She stood in front of me, shifting on her heels, her fingers resting gently on the edge of my desk. She took a deep breath, and we stared at each other in the awkward silence. Her mind seemed to be racing, but her eyes looked weary and exhausted. Emily’s computer crashed two hours earlier, destroying two weeks of research for her final history paper. I felt a little sick to my stomach hearing this news because I knew how hard she had worked, how many hours she had spent collecting data and research, and I knew that the paper was due in a day and a half.
“I am just so sorry,” I kept saying over and over which probably wasn’t helpful, but felt better than the silence.
As she stared at the ceiling, tears started to roll down her cheeks. My oldest doesn’t really like to cry. She has beautiful depth and insights beyond her years, but if she had to choose between emotional control and tears, she would choose dry eyes every time. I stood up and hugged her, because who wants to be alone when the tears win. We stood together for a moment, and then I asked a lot of questions and offered suggestions about how the tech office might be able to help save her work. None were viable. The only solution was for Emily to head home and start the work again.

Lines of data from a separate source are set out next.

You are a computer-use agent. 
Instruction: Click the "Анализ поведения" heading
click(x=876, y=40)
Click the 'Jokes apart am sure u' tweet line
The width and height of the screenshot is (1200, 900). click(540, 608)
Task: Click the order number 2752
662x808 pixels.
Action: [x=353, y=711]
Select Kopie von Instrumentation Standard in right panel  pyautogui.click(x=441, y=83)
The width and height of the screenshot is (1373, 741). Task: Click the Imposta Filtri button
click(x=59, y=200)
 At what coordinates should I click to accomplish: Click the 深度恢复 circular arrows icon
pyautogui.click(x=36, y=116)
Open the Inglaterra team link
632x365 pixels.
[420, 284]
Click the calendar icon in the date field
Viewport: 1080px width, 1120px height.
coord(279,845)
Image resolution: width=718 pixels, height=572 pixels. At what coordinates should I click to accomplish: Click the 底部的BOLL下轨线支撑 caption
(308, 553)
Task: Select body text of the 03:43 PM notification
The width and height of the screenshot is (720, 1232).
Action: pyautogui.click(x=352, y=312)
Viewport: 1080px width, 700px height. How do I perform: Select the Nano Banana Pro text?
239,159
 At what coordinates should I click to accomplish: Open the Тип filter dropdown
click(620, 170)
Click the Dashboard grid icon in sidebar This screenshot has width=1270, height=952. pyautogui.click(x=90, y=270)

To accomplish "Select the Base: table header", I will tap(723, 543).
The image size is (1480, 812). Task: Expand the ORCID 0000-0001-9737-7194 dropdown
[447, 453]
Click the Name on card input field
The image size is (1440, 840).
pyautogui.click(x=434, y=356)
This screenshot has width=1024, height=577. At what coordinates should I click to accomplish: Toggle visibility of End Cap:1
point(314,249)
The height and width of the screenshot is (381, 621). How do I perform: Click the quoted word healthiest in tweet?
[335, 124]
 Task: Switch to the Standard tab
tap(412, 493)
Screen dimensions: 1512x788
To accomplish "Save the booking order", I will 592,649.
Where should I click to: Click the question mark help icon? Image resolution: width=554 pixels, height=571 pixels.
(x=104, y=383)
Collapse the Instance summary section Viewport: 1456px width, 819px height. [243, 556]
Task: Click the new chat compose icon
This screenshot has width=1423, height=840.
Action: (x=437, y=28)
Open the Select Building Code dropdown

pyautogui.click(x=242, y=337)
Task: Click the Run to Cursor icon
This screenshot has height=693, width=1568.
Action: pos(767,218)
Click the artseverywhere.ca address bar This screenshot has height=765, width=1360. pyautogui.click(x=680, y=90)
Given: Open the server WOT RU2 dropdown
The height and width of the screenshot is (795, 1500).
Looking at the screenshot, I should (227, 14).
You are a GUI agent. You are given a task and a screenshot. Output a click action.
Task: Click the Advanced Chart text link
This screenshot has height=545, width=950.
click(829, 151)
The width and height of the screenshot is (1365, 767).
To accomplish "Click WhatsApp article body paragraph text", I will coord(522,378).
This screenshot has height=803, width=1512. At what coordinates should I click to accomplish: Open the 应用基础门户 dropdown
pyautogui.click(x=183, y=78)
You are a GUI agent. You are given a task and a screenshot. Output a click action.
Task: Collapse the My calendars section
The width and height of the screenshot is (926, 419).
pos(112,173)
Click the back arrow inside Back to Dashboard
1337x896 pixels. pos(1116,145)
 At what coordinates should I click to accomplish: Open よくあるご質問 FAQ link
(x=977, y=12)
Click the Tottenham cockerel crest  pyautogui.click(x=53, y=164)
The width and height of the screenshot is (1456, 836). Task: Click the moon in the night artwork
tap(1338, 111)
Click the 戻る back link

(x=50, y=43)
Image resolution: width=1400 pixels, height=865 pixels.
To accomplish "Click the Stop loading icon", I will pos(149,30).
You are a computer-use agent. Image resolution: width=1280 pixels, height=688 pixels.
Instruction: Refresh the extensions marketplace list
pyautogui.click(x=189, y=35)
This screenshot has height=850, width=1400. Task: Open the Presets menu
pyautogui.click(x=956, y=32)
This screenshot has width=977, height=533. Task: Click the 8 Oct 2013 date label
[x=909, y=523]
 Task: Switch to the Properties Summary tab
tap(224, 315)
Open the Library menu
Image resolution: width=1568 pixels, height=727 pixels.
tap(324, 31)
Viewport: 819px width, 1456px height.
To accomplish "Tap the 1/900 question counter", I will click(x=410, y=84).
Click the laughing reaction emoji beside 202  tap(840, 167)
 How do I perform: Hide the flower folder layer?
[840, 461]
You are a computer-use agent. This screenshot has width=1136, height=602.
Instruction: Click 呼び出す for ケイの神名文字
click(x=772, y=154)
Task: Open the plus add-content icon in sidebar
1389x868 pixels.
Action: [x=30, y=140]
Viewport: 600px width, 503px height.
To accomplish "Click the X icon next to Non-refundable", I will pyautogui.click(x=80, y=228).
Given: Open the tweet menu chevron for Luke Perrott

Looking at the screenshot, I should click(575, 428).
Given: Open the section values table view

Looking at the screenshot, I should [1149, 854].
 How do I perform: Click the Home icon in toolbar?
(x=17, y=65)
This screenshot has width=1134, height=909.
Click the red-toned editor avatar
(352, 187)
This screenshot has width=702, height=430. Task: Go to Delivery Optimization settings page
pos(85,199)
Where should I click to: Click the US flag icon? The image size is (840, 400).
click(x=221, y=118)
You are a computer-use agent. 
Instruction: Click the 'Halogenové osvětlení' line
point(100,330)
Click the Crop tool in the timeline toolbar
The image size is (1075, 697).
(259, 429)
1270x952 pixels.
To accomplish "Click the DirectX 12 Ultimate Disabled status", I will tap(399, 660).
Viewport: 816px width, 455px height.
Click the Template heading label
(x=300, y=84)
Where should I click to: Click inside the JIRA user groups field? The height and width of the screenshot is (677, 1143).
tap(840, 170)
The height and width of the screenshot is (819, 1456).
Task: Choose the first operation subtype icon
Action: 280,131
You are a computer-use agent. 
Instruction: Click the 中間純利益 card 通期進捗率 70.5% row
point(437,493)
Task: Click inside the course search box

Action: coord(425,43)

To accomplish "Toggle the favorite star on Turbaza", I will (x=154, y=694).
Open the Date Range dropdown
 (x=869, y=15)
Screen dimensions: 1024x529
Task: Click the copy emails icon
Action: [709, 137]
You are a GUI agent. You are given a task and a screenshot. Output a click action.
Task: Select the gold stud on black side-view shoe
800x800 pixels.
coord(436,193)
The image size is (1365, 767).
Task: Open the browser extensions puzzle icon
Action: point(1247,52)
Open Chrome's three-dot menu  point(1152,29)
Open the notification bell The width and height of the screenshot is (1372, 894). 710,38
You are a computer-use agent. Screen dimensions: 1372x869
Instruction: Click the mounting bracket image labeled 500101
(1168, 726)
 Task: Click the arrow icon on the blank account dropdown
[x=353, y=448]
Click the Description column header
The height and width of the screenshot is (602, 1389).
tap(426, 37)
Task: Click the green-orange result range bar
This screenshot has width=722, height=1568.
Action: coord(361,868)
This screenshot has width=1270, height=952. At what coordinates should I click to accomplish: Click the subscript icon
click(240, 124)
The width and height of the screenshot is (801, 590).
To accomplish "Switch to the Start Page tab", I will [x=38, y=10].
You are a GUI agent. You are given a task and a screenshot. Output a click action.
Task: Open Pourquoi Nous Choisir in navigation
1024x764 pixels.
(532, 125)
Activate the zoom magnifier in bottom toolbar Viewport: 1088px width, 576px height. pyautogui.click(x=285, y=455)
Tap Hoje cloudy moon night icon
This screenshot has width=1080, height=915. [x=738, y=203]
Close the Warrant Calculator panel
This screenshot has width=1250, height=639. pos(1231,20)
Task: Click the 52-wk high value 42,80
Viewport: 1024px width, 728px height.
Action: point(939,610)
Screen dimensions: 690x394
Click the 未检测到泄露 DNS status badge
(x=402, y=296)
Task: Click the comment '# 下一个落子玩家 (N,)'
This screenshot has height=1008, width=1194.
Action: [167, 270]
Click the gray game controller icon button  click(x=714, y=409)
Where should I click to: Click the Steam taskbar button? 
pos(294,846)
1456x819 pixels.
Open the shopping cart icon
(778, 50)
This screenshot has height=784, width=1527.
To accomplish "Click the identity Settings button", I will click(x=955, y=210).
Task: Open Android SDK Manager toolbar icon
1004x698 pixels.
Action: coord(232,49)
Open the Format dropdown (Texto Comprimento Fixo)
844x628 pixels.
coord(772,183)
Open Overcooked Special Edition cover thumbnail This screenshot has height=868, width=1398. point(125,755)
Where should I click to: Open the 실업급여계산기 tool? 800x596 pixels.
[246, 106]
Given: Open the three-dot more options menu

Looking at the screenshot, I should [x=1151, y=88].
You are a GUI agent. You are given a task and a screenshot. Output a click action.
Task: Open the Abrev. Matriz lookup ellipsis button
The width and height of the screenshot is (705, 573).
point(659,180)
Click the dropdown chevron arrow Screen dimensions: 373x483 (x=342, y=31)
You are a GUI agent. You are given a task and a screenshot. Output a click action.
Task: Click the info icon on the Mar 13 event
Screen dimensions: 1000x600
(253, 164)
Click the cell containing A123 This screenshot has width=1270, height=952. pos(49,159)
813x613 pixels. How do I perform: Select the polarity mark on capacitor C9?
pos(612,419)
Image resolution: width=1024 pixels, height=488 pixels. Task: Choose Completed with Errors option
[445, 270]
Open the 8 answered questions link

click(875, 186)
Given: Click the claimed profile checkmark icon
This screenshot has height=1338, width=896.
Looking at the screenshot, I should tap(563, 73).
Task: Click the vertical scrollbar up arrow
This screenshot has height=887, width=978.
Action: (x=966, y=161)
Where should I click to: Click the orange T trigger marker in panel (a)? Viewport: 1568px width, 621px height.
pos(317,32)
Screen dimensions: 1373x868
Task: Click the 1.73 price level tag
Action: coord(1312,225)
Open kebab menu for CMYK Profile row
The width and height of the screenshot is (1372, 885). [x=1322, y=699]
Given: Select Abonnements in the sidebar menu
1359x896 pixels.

I confess I was dreading the next 36 hours. I wasn’t sure if I would be faced with an irritable, grumpy daughter and knew that my husband, my other daughters and I might be taking the brunt of Emily’s frustrations about her lost paper. Later that night, I tiptoed up the stairs and tentatively opened the door to Emily’s room. She looked up from a different computer and smiled warmly. “Hi mom!” She said, “I have three pages so far. Only three more to go!”
John Wooden, UCLA basketball coach, once said, “Sports do not build character. They reveal it.” I think trials reveal our character too, and as I stood smiling back at my daughter, I realized I was given a sweet glimpse into her character that night. I walked over and kissed her on the forehead and told her how proud I was of her.
As I left her room, I thought about how I have been handling my own trials lately. Not so well if I am honest. I may look one way on the outside, but on the inside, I have been whining and complaining, feeling entitled and lacking gratitude, standing before God with my arms crossed while tapping my foot impatiently on the kitchen floor.
I read a blog the other day by John Richmond on Donald Miller’s Storyline. In trying to decide whether or not he would run a half marathon RIchmond writes, “To be completely honest, I like the idea of being someone who runs half marathons more than the reality of actually lacing up my shoes and doing it.”
In the same way, if I am honest, I love the idea of being someone who lives well in the midst of the struggle much more than the reality of the discipline and sacrifice that this requires. I sit with my coffee at my kitchen table in the early morning and think of all the ways I will serve others or love my family or encourage my husband or live intentionally, but when everyone else wakes up and life happens, I often have a list of excuses about why I just can’t do this well. While God’s grace is ultimately what allows me to do anything well, there is also one fact that I often avoid: sometimes you just have to get in there and do the work, whether it is easy or fun or fair.
Teenagers get a lot of bad press and while it might be justified at times, there are also moments when my teenagers teach me so much about perseverance, character and hope. Emily didn’t find some easy solution that made her paper magically reappear. She cried, yes, but she didn’t whine and give up. Instead she embraced the trial, sat down at her computer and started again. Grateful today for the reminder my daughter gave me that sometimes living well means writing one word at a time or taking one step at a time, even if it is a painful or difficult step you really don’t want to take.